■ REQUIRED TASKS ■
(1) In the news item on the Voting Rights Act filing, in which state's federal court did the Department of Justice file its Statement of Interest?
(2) Repeat the passage of the news item on the Voting Rights Act filing that opens with the words containing "The Statement of Interest explains" and closes with "plaintiffs’ other claims.".
(3) Proceed with the news item on the Voting Rights Act filing, writing on from its final sentence.

━━━━━ EXERCISE TEXT ━━━━━

(STL.News) – The Department of Justice filed a Statement of Interest Monday in an Alabama federal court to promote the proper and uniform interpretation of the Voting Rights Act. The Statement of Interest is part of the Department of Justice’s continuing efforts around the country to enforce our nation’s federal voting rights laws.
The lawsuit in question, brought by private plaintiffs, includes constitutional and statutory challenges to Alabama’s witness requirement for absentee ballots. Although certain of private plaintiffs’ claims relate to the COVID-19 pandemic, plaintiffs have also asked the court to enjoin Alabama’s witness requirement permanently as a violation of Section 201 of the Voting Rights Act.
The Statement of Interest explains that Section 201 prohibits denial of the right to vote to citizens who fail to prove their qualifications by the voucher of registered voters or members of any other class. Alabama’s absentee witness requirement, however, does not violate Section 201. The Statement of Interest does not take a position on any of the private plaintiffs’ other claims.

━━━━━ RECORDS SHOWN ━━━━━

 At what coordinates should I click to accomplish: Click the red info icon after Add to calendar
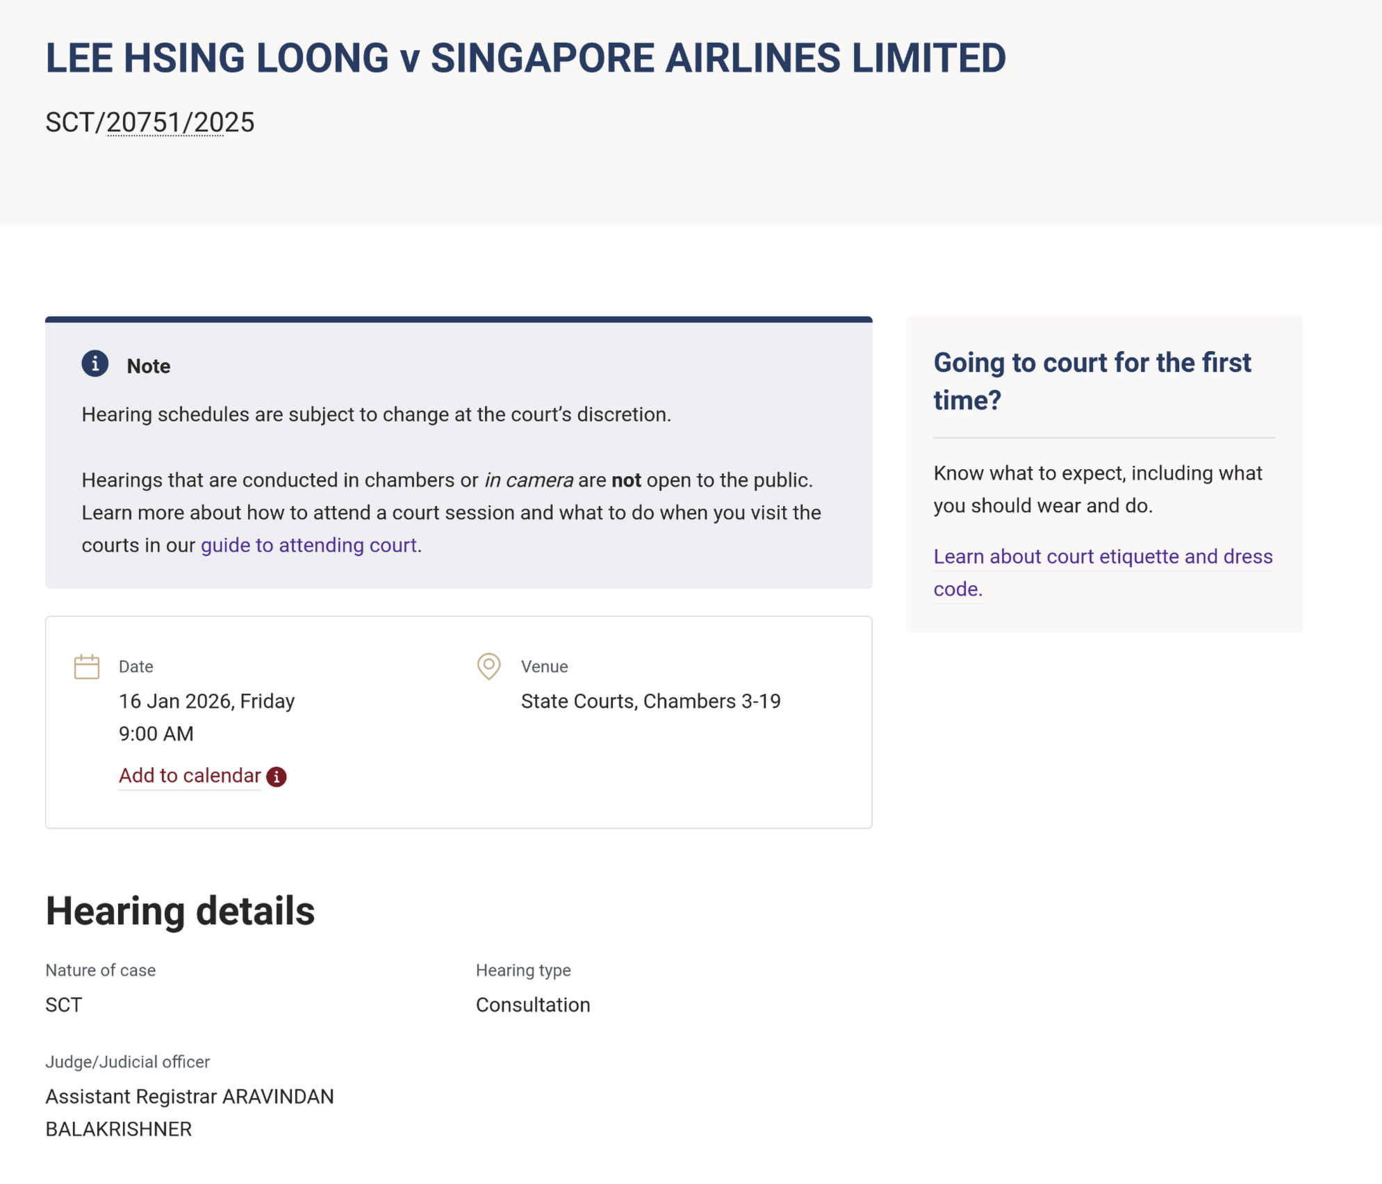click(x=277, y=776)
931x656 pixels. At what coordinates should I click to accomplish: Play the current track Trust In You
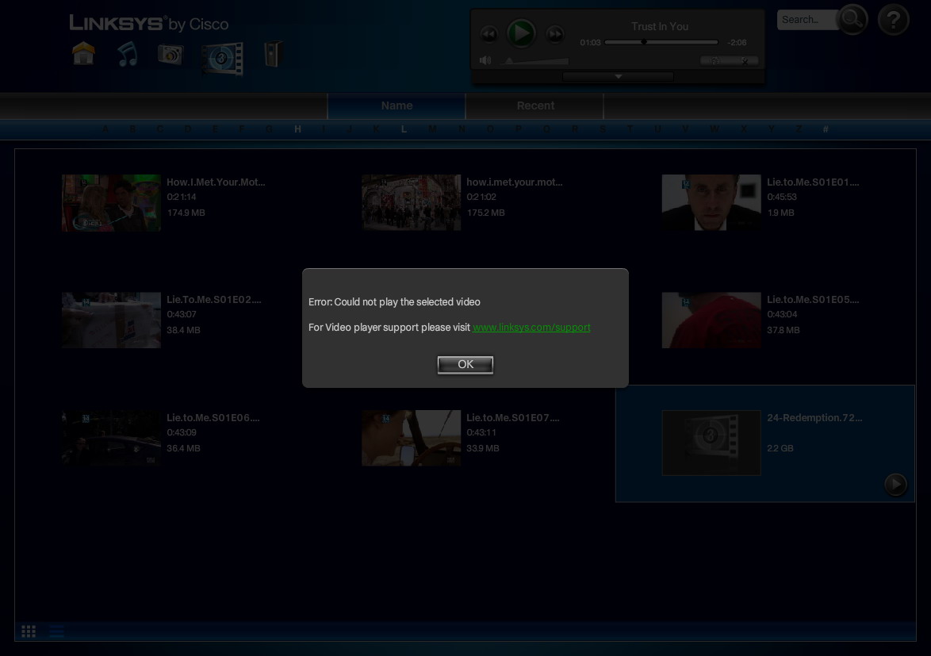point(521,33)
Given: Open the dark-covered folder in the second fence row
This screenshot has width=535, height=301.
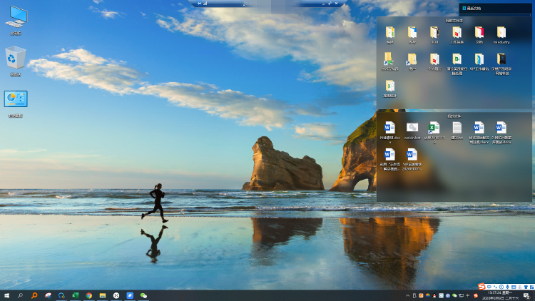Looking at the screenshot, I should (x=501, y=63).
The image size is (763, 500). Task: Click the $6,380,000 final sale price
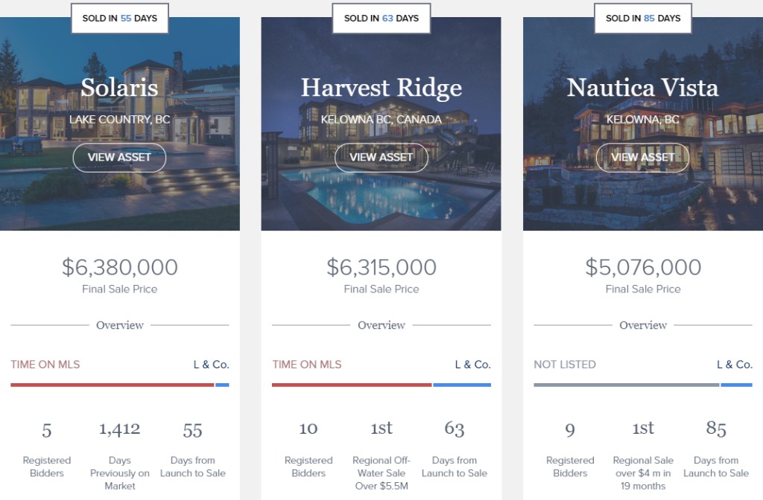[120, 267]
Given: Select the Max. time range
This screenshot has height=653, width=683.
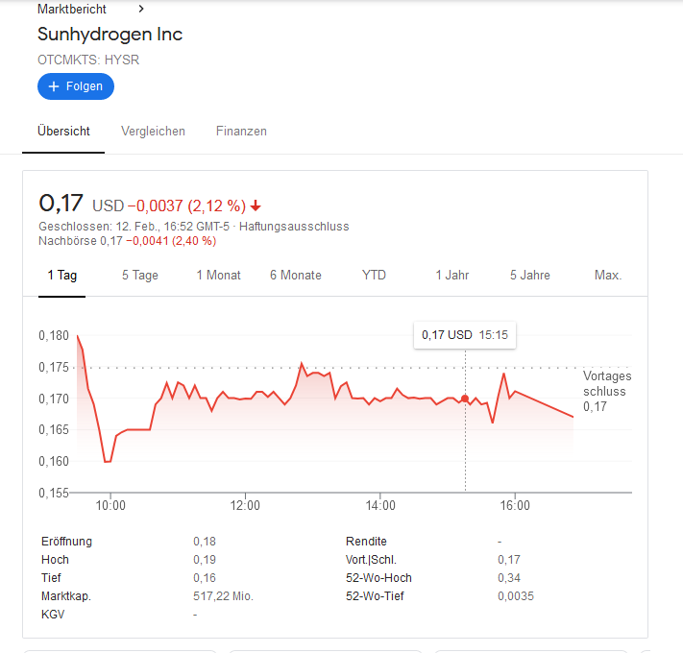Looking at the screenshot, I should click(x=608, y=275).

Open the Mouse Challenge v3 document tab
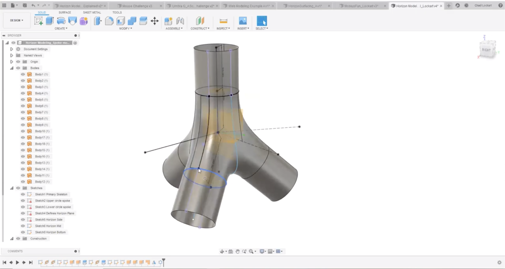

━━━━━
━━━━━ RECORDS SHOWN ━━━━━

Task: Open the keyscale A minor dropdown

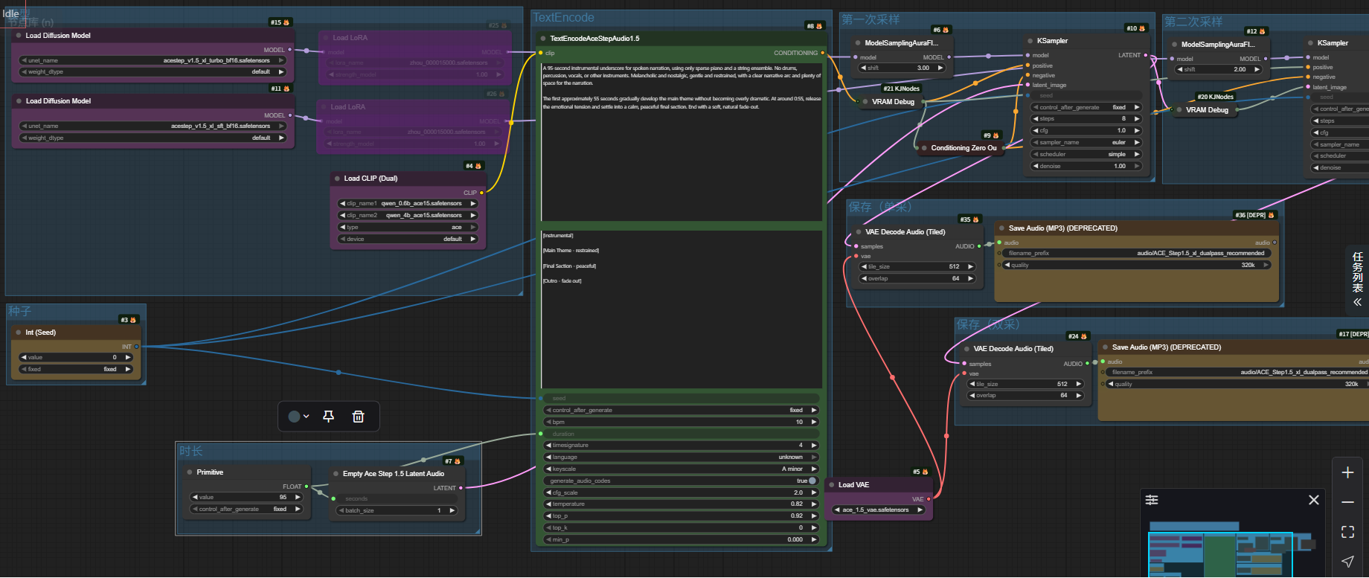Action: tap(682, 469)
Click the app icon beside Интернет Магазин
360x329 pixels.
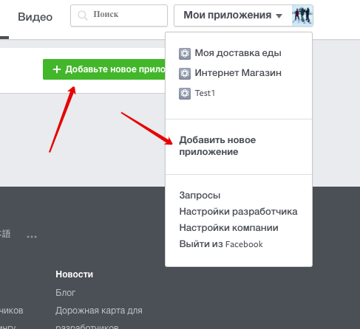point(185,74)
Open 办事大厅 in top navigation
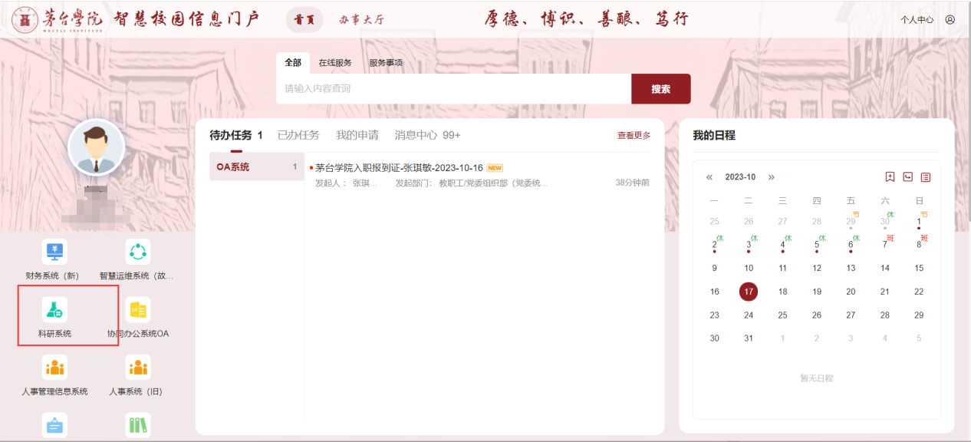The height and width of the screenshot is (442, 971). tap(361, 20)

━━━━━

■ ANSWERS ■
(1) Alabama.

(2)
The Statement of Interest explains that Section 201 prohibits denial of the right to vote to citizens who fail to prove their qualifications by the voucher of registered voters or members of any other class. Alabama’s absentee witness requirement, however, does not violate Section 201. The Statement of Interest does not take a position on any of the private plaintiffs’ other claims.

(3)
“The Voting Rights Act outlaws certain practices that deprive Americans of the right to vote because of race and other protected traits. The Voting Rights Act does not outlaw all voting-related requirements enacted by the States,” said Assistant Attorney General Eric Dreiband for the Civil Rights Division. “Congress has entrusted the U.S. Department of Justice with enforcement of the Voting Rights Act and the other federal voting rights laws. These laws protect the right of Americans to vote for their preferred candidates. We will continue to enforce them fairly, including by explaining to courts the legal framework that governs challenges to the voting laws enacted by the States.”
Section 201 of the Voting Rights Act is a permanent, nationwide prohibition on the use of tests and devices in our elections. These unlawful procedures include literacy tests, educational achievement or knowledge tests, good moral character requirements, and voucher requirements.